Across the neglected brown yard I see the ruins of a barn, destroyed by fire like the house, heaps of ash and tumbled beams. In the singed, wasted crossbeams of a windmill, birds flit from spar to spar, a rusty pipe lugubriously drips water into a trough wearing a green caul of algae. Turning slowly in an intimidating expanse my eyes come to rest on a low-slung bunkhouse I first overlooked. A single window glints in the sun, the rest are masked with tar-paper eyepatches. A man is standing on the stoop of the bunkhouse watching me. Without acknowledging the intruder, he turns and goes into the bunkhouse. A minute later, he steps back out in a black jacket and walks towards me past a stack of rusted irrigation pipe, a hay rake, a ramshackle, derelict buggy. His stroll is unhurried and deliberate. When he reaches the car he stops, props a foot up on the bumper and ties an errant bootlace, straightens himself and says, “What you want?”
Shaved and with his teeth in, he looks less crazed than the man in the roughcut Chance had shown me. Considerably smaller, too -five feet four, one hundred and thirty pounds of stringy muscle, tightly wound sinew, bone.
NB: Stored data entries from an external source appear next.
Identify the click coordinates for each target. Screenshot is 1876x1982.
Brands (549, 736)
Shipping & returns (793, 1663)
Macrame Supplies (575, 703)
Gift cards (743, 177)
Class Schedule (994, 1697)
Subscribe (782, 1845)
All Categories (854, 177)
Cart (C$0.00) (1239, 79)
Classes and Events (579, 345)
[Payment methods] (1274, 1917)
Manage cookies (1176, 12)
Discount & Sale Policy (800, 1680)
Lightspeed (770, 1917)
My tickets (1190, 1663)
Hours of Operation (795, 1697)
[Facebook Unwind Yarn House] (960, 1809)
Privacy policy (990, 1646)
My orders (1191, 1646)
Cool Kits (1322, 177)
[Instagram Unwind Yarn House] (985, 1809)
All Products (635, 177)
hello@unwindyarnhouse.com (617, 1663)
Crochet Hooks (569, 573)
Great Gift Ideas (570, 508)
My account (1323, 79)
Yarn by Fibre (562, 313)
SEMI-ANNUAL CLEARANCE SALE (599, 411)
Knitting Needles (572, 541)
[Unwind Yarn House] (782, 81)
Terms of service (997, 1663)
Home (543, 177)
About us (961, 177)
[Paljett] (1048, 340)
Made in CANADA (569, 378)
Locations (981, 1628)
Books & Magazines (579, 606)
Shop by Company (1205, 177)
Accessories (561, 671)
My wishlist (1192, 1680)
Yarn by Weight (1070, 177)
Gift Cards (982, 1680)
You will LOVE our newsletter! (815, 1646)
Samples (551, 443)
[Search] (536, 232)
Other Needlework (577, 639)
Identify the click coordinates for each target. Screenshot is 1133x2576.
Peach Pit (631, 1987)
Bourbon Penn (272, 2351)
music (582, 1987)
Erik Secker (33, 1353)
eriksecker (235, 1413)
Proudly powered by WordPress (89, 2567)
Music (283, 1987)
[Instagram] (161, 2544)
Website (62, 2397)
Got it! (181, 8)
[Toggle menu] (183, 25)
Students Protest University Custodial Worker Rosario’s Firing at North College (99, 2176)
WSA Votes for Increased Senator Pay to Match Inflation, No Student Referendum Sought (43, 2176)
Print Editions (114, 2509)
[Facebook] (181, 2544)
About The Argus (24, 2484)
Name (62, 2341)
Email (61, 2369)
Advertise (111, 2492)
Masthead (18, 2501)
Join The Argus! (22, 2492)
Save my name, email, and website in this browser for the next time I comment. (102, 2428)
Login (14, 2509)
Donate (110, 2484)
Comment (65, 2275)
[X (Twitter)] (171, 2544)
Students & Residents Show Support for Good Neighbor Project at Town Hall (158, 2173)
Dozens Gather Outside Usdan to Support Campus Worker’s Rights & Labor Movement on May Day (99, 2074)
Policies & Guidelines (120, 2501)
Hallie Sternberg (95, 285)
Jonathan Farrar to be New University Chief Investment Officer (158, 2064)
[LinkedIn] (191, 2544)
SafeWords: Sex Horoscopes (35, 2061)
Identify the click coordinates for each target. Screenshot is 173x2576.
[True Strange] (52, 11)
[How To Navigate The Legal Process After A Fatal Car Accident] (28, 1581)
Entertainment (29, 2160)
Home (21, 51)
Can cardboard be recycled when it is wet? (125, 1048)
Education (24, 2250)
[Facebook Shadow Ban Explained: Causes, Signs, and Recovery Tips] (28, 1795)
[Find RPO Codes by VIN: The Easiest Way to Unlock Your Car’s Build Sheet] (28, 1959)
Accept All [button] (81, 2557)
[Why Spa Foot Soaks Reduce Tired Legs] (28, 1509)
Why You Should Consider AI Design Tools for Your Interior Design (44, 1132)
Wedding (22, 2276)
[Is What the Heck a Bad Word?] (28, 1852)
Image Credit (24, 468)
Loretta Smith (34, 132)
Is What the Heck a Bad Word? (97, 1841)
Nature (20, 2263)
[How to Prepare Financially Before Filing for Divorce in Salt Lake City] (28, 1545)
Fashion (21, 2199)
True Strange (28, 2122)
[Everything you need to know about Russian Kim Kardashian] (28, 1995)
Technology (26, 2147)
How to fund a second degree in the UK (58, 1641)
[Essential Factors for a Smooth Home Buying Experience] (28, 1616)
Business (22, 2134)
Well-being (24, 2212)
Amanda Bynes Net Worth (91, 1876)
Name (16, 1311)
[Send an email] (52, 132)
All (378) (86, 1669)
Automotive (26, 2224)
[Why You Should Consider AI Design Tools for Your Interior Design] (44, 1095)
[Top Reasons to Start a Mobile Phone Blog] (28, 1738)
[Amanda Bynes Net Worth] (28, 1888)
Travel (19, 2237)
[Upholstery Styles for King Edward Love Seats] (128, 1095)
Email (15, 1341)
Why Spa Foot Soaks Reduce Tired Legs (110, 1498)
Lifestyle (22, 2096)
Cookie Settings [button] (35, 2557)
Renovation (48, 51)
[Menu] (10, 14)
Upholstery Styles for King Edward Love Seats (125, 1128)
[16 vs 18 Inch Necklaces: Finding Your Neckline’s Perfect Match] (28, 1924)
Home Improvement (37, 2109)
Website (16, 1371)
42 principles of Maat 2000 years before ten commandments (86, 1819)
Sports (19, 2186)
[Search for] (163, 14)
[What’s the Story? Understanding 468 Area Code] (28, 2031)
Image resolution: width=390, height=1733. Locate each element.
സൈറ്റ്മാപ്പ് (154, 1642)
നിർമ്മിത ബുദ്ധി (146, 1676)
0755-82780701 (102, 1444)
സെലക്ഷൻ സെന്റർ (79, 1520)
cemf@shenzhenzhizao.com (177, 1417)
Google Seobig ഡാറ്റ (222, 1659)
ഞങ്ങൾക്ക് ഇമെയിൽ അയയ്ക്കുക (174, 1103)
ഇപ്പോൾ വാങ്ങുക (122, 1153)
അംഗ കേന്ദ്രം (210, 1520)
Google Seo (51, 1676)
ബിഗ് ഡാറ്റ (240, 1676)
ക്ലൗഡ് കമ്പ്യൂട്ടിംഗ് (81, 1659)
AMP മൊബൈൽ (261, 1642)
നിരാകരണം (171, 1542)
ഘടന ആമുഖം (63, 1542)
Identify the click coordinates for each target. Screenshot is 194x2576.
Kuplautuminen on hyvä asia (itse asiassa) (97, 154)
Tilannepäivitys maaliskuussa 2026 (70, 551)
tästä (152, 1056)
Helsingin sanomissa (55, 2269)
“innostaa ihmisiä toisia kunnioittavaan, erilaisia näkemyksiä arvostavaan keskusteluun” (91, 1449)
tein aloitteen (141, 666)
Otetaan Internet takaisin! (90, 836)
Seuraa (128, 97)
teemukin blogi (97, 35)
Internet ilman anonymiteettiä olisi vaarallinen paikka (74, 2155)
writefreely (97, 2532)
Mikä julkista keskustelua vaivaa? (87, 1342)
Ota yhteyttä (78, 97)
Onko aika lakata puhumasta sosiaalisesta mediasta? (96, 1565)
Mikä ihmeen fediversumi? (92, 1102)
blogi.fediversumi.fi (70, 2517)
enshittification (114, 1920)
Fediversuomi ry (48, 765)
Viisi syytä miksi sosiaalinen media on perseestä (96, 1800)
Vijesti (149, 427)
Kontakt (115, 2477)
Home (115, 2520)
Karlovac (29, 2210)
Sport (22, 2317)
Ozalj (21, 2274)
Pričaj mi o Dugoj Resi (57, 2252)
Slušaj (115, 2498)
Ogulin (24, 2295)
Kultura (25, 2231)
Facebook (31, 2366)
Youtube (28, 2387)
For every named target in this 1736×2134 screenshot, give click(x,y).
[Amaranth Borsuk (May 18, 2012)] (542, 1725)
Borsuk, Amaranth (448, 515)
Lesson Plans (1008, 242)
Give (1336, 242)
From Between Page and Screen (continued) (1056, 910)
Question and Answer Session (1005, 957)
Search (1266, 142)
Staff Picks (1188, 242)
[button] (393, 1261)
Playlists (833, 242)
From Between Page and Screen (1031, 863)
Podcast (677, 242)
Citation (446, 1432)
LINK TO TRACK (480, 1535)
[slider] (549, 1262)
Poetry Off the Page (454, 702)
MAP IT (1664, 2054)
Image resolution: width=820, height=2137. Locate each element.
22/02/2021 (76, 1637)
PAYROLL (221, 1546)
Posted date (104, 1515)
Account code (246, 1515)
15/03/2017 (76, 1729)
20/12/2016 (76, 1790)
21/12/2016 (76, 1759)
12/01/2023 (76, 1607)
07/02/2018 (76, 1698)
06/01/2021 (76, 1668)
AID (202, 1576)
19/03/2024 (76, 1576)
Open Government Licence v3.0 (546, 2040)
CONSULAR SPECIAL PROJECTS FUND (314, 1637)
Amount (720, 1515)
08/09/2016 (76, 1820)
A common trick of the camera, to make a man seem bigger than he is. It had come as a great shock and disappointment to me when I started work at the studio and first encountered stars in the flesh. They seemed diminished, ordinary, piddling creatures.
But distortions of the camera aside, there is no mistaking this is Shorty McAdoo. It’s the eyes. Bits of bituminous black, countersunk in deep sooty sockets, soft coal smouldering. He isn’t wearing wrangler duds, just a pair of drab workman’s trousers, a collarless shirt under a black suit jacket that seems to have been his reason for the visit to the bunkhouse. Window dressing for the visitor.
“Mr. Shorty McAdoo?”
“Who wants to know?”
“The name’s Harry Vincent.” I offer my hand. He doesn’t take it. “No reason for alarm,” I say.
“I don’t feel no alarm,” the old man informs me. He looks like one of those over-the-hill jockeys who hangs around race-tracks, a trim, youthful body surmounted by an implausibly ancient face.
“I’ve been looking for you for more than two weeks,” I say. “I was ready to throw in the towel when I bumped into a young man by the name of Wylie.”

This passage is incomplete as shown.